**TAREFA:**
Traduza para inglês a frase «Tem, neste assunto, inteira razão o Procurador Geral da República.», que consta do excerto sobre violência escolar.

**EXCERTO:**
>>>>>

3 – A pretexto do recente caso de violência escolar filmada em directo numa escola pública do Porto, vieram os especialistas do costume propor mais uma zona fora da lei – as escolas.

Antes mesmo deste indigno episódio, já o Procurador Geral da República – criticado nestas crónicas algumas vezes – tinha inscrito, entre as prioridades da investigação criminal definidas para o Ministério Público, as situações de violência nas escolas, sob o argumento de que a impunidade da delinquência no espaço escolar potencia criminalidade de maior grau no futuro, e de que às crianças e jovens não faz mal serem corrigidas e sancionadas quando violam as regras – pelo contrário.

O Procurador Geral lembrou ainda que em muitas escolas actuam e impõem a sua lei gangs iguais aos que mandam em certos bairros, estribando do mesmo modo a prioridade por si decidida na ocorrência de múltiplas queixas, participações e notícia de ocorrências relativas a violência escolar existentes nas autoridades judiciárias.

A propósito do vídeo do Youtube, veio portanto lembrar o que era óbvio – que, havendo indícios da prática de crimes, teria de haver inquérito criminal, na medida em que as escolas não são embaixadas, nem os gangs senhores feudais, com lei e jurisdição à parte.

Tem, neste assunto, inteira razão o Procurador Geral da República.

Sabe do que fala: conhece, por dever de ofício, como evolui a criminalidade e como se formam os criminosos, do pequeno delito impune à violência sem quartel; tem números e estatísticas – e veio lembrar que a investigação e perseguição dos crimes, seja lá onde forem cometidos, é com ele.

Foi o que bastou para que a tribo dos “peritos” em ciências da educação e psicólogos que há mais de 30 anos comanda o Ministério e, através dele, a vida das escolas viesse a terreiro exautorar o Procurador e reivindicar a resolução no exclusivo plano disciplinar interno das situações que, para o mundo exterior às escolas, configuram delitos criminais.

Investigação e punição criminal, pelo sistema judicial comum, de factos criminosos praticados nas escolas é que, para essas boas almas, não pode ser.

4 - Ora, punições disciplinares a alunos, pelo Ministério da Educação, já todos sabemos em que consistem.

<<<<<

**MATERIAL:**
>>>>>

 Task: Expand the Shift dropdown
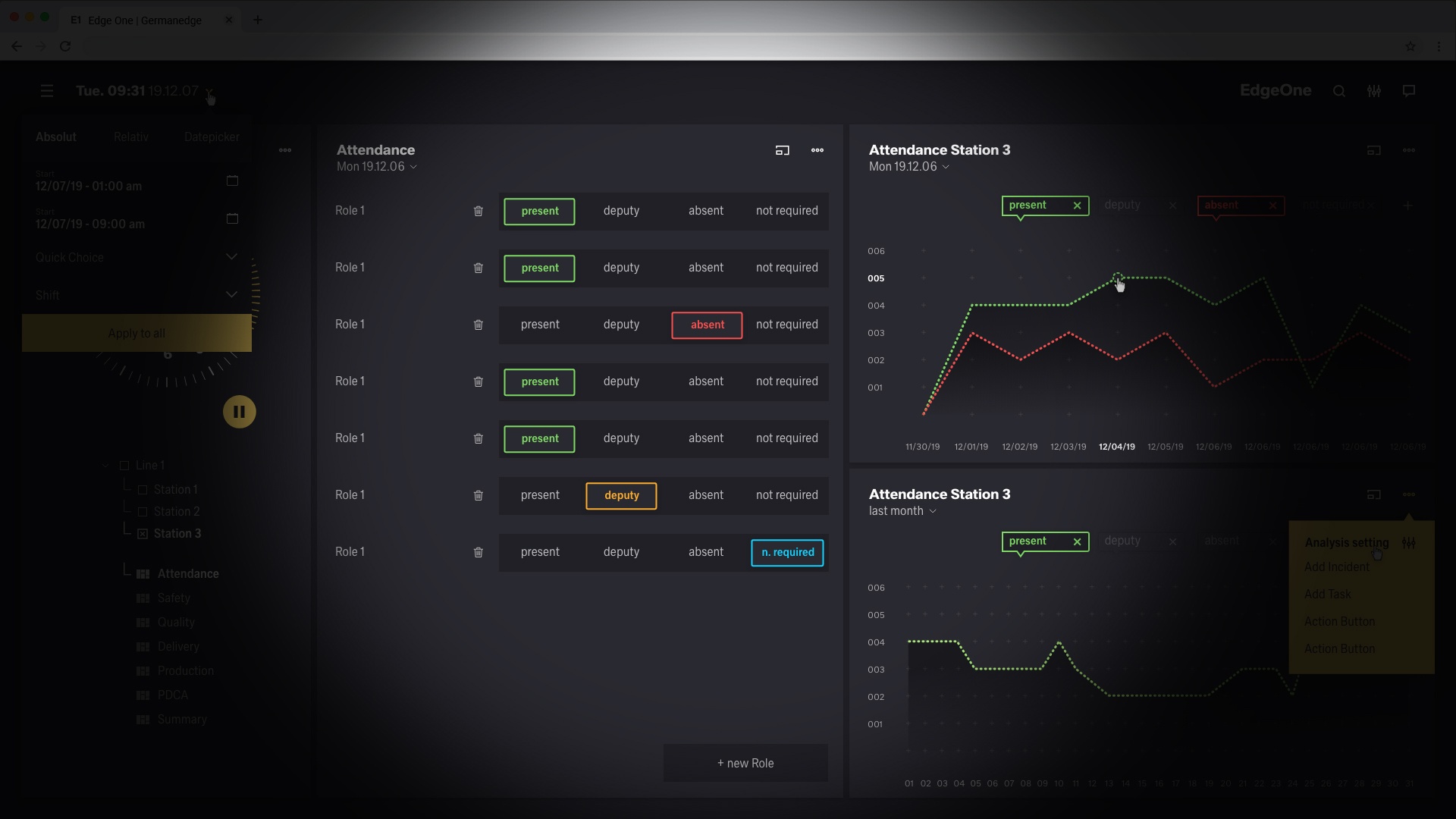pyautogui.click(x=231, y=295)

<<<<<

**RESPOSTA:**
On this matter, the Prosecutor General of the Republic is entirely right.